China wants N. Korea's concerns addressed

Chinese President Hu Jintao said on Monday that diplomacy to resolve a crisis over North Korea’s nuclear weapons programmes should address Pyongyang’s security concerns.

    Jintao (L) and Moo-hyun (R) 
    agree to work on resuming 
    multilateral talks 

    Jintao made his comments in Beijing after a 90-minute summit meeting with his South Korean counterpart, Roh Moo-hyun.

     

    The Chinese leader said that Beijing actively backed diplomatic efforts to end the conflict over Pyongyang’s nuclear ambitions.

     

    "The Chinese side all along has stood for peace and stability on the Korean peninsula. We support dialogue to peacefully resolve the problem on the peninsula," he said at a joint press conference.

     

    "At the same time we think we must earnestly consider the

    security concerns of North Korea. This is our principal position."

     

    China is North Korea’s closest ally.
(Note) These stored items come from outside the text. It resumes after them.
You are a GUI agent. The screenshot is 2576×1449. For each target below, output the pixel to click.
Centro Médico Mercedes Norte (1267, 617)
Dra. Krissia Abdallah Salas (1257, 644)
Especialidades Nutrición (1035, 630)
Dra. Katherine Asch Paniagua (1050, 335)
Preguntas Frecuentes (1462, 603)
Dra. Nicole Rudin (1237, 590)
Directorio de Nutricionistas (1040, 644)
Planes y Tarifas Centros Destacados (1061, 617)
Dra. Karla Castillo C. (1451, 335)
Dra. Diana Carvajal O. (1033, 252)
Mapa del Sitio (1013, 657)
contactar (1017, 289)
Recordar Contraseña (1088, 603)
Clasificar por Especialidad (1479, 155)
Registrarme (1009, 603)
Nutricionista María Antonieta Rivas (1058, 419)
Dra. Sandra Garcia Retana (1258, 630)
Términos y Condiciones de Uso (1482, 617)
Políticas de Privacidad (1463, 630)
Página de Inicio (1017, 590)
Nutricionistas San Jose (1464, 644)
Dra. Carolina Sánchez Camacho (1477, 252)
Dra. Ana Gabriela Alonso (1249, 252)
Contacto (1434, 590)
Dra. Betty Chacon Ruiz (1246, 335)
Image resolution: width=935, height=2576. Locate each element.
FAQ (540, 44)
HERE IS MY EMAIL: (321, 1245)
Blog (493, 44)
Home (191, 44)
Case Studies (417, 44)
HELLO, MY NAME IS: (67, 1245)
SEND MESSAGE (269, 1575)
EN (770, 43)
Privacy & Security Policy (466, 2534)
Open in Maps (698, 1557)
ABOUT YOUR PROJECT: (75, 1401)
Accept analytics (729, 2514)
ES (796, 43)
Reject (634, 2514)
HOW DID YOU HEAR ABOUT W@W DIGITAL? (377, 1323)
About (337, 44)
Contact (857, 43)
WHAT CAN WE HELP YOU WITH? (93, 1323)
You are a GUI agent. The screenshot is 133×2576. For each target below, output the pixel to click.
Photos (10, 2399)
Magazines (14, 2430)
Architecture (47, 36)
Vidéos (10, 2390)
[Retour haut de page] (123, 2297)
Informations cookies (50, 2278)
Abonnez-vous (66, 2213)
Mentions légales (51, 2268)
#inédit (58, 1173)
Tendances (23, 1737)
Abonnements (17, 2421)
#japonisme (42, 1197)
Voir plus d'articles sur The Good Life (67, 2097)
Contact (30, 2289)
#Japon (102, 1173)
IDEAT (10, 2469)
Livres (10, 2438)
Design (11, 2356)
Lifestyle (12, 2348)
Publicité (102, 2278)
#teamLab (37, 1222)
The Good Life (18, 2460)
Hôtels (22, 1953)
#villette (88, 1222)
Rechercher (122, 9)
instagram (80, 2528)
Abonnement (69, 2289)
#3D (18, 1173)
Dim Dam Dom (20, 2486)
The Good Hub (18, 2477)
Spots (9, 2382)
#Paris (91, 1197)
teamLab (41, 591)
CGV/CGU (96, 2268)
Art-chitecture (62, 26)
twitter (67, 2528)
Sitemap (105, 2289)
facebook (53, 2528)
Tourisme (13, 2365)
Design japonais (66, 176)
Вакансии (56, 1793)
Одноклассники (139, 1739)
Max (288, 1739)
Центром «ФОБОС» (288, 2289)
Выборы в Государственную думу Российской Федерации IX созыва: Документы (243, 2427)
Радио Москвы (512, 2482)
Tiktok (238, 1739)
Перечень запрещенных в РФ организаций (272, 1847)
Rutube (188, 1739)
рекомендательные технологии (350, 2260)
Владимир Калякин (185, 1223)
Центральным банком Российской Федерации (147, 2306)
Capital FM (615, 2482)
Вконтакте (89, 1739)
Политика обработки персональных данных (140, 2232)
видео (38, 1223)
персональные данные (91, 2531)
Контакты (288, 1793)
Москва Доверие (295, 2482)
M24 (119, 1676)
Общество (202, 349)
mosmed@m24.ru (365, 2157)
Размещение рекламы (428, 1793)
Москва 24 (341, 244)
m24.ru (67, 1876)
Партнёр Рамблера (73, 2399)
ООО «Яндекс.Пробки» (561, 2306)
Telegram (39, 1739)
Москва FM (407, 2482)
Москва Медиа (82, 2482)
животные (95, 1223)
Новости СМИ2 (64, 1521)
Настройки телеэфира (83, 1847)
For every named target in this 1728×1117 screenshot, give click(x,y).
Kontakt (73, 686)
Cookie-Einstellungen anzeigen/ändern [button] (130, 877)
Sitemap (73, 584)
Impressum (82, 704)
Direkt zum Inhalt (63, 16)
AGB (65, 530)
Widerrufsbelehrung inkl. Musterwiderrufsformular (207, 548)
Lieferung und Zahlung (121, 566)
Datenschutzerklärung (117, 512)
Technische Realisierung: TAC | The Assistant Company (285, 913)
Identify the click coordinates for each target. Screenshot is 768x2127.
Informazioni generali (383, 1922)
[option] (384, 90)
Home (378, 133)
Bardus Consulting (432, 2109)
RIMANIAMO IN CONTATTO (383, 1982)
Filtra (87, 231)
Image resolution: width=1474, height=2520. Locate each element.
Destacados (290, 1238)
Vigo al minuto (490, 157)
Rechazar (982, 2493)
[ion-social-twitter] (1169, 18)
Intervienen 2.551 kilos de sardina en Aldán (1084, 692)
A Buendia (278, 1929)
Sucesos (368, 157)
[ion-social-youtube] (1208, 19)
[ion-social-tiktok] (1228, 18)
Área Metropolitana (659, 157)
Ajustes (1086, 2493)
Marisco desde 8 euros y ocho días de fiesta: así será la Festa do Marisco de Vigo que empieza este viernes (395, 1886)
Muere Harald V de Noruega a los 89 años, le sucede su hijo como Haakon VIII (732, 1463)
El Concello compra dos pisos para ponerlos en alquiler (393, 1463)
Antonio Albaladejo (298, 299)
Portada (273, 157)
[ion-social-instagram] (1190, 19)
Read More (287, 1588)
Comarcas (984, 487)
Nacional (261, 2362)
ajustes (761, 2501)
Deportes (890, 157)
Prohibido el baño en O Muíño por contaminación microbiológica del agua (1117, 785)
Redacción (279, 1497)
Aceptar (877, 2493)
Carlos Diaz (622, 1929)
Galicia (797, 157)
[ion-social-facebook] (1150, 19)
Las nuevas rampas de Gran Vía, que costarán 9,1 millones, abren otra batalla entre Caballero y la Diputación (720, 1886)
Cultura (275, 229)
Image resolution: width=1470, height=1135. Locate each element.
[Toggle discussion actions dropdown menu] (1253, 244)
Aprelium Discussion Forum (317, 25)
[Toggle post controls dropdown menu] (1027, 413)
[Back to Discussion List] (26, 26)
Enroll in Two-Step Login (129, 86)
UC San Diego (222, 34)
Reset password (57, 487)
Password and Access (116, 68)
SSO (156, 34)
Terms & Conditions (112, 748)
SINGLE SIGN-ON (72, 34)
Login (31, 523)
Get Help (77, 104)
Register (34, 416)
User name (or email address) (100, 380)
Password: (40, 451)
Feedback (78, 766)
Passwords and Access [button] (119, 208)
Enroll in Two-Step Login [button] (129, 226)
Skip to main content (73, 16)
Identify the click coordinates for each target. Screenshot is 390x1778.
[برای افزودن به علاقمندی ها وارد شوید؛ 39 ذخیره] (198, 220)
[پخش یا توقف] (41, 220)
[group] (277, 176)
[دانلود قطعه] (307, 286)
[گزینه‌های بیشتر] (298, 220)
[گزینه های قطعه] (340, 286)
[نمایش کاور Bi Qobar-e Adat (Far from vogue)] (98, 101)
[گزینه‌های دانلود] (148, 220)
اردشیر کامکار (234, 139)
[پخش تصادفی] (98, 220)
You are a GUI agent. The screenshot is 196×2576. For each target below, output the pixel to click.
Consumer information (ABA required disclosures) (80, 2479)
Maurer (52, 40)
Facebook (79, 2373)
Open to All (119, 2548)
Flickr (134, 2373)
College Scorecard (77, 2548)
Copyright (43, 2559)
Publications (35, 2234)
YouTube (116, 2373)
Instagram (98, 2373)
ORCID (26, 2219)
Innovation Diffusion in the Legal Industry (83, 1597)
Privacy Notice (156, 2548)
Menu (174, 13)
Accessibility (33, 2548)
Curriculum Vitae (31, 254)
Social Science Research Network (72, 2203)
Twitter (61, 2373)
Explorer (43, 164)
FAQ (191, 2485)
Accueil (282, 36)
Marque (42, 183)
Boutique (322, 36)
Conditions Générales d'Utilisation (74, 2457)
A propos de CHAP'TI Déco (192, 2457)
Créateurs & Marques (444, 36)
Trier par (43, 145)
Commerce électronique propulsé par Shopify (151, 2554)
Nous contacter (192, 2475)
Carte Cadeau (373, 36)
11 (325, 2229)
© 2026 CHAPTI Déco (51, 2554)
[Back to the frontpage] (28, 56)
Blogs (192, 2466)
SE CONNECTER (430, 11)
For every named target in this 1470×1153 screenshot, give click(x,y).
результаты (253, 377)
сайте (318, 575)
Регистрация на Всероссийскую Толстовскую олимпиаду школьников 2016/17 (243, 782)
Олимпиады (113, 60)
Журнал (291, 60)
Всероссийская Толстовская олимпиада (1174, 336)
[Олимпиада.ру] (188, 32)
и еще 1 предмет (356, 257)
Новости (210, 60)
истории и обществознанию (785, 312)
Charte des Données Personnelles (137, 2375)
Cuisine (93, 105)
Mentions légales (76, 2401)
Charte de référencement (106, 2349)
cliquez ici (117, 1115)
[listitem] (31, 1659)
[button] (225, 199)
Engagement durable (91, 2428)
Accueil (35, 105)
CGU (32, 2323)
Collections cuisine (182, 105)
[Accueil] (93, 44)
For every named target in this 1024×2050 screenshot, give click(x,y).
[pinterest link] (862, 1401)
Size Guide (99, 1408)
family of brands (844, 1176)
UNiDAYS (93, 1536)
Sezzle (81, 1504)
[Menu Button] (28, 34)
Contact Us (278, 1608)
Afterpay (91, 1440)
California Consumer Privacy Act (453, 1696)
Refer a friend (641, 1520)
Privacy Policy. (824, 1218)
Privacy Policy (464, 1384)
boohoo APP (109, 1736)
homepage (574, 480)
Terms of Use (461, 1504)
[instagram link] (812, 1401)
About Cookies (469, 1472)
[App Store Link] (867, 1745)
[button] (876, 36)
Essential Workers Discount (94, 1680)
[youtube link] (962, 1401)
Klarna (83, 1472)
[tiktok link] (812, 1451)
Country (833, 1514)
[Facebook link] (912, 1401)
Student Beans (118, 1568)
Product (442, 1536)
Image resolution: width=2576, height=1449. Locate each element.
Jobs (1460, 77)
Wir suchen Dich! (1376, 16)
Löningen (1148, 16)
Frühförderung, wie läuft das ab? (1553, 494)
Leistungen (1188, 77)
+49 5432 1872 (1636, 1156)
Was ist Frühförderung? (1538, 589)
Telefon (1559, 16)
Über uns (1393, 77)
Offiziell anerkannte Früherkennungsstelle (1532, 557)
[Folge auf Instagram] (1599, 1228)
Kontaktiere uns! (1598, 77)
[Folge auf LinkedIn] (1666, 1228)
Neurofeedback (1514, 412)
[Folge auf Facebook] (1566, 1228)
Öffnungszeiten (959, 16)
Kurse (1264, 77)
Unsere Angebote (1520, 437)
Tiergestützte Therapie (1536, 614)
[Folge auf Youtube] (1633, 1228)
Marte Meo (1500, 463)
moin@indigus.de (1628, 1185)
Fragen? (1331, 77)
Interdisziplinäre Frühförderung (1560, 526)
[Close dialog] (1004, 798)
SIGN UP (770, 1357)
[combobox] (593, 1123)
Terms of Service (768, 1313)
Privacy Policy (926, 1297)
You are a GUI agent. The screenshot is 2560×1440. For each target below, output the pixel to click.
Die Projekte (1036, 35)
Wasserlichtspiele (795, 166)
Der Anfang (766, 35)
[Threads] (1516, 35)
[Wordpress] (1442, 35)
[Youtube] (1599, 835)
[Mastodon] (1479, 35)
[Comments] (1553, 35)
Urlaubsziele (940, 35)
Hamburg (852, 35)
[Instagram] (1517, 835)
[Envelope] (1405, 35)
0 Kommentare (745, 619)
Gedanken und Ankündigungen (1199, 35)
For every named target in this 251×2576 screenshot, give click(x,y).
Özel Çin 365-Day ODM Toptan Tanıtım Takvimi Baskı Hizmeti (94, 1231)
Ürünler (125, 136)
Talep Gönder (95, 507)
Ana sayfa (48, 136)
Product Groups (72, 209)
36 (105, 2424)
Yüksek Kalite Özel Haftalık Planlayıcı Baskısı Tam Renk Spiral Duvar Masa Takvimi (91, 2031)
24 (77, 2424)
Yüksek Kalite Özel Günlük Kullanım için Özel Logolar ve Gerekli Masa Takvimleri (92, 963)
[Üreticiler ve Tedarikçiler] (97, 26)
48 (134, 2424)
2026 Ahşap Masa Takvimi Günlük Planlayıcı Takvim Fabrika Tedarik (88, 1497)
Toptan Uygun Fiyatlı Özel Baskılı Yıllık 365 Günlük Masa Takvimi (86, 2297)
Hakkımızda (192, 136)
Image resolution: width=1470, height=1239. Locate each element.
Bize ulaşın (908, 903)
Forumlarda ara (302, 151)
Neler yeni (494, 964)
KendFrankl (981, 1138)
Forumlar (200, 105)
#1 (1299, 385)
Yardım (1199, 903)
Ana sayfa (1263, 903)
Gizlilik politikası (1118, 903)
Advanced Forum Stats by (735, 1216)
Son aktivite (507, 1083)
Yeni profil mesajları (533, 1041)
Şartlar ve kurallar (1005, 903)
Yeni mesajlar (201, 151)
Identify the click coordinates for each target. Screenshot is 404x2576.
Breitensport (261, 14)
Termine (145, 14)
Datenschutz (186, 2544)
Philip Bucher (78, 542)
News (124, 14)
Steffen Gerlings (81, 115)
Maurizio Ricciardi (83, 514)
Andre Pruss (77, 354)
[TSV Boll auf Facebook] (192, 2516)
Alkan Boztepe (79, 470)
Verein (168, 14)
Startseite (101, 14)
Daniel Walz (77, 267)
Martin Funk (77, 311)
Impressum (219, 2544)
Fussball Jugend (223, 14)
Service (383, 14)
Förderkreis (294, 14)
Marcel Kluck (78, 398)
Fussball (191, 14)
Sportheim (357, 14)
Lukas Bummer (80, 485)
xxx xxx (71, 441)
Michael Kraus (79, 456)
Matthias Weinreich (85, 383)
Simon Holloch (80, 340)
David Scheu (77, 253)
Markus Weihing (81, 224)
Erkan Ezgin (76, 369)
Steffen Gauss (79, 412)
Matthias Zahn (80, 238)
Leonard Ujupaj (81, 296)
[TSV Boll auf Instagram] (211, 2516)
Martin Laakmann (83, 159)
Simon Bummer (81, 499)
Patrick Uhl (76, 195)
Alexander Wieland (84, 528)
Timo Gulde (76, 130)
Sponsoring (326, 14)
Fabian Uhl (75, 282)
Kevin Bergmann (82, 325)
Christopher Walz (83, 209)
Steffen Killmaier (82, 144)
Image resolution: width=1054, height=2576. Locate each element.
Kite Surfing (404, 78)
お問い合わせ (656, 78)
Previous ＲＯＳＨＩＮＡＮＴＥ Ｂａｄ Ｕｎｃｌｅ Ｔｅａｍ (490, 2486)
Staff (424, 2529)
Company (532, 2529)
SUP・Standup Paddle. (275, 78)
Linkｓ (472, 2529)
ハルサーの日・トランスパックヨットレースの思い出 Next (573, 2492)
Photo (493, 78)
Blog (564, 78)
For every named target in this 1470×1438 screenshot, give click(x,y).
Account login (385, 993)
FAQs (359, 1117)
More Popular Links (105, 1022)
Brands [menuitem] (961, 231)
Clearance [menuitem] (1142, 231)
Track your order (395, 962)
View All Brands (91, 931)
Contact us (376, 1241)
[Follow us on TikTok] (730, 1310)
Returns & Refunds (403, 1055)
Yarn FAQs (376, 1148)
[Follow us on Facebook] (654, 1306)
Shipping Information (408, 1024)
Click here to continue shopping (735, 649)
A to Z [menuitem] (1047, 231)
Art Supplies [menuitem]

Both countries are run by communist regimes.

     

    The South Korean president hinted that he would work with Jintao on drawing North Korea into multilateral talks on the nuclear issue.

     

    “President Hu Jintao and I agreed to make efforts for the early resumption of direct talks among concerned parties in the North Korean nuclear issue,” Moo-hyun said.

     

    China launched the first round of talks in April and is working on launaching a second round of discussions.

     

    Moo-hyun’s visit to Beijing followed recent trips he made to Washington and Tokyo where he discussed with US and Japanese officials the nuclear issue.

     

    China helped North Korea in the 1950-53 war with US-backed South Korea.

     

    Despite Beijing’s strong relations with Pyongyang, China has established close trade ties with Seoul.

     

    China provides between 70 and 90 percent of North Korea's oil and more than a third of its imports and food aid.

     

    It also hosts about 300,000 refugees from North Korea.

     

    Last November, North Korea admitted it was developing nuclear weapons, leading to a rise in tensions in South East Asia.

     

    Japan concerned

     

    Koizumi might consider to visit
    North Korea in the future

    Japan is another country which has raised concerns over Pyongyang’s nuclear ambitions.

     

    Reports over the weekend suggested Japanese Prime Minister, Junichiro Koizumi, was considering to visit North Korea in September.

     

    Koizumi dismissed the speculation on Monday, but his office said such a trip might be considered in the future.

     

    Meanwhile, Kyodo news agency reported that Japan was planning to launch a second pair of spy satellites in September to enhance its information-gathering capabilities of North Korea.

     

    The first two satellites were launched in march and pass over North Korea twice a day, at morning and night.

     

    Putting another satellite pair in orbit would allow Japan to monitor North Korea in the afternoon as well, the agency said, citing government sources.

     

    “The official decision to launch will be made when a cabinet subcommittee meets in mid-July,” the sources told Kyodo.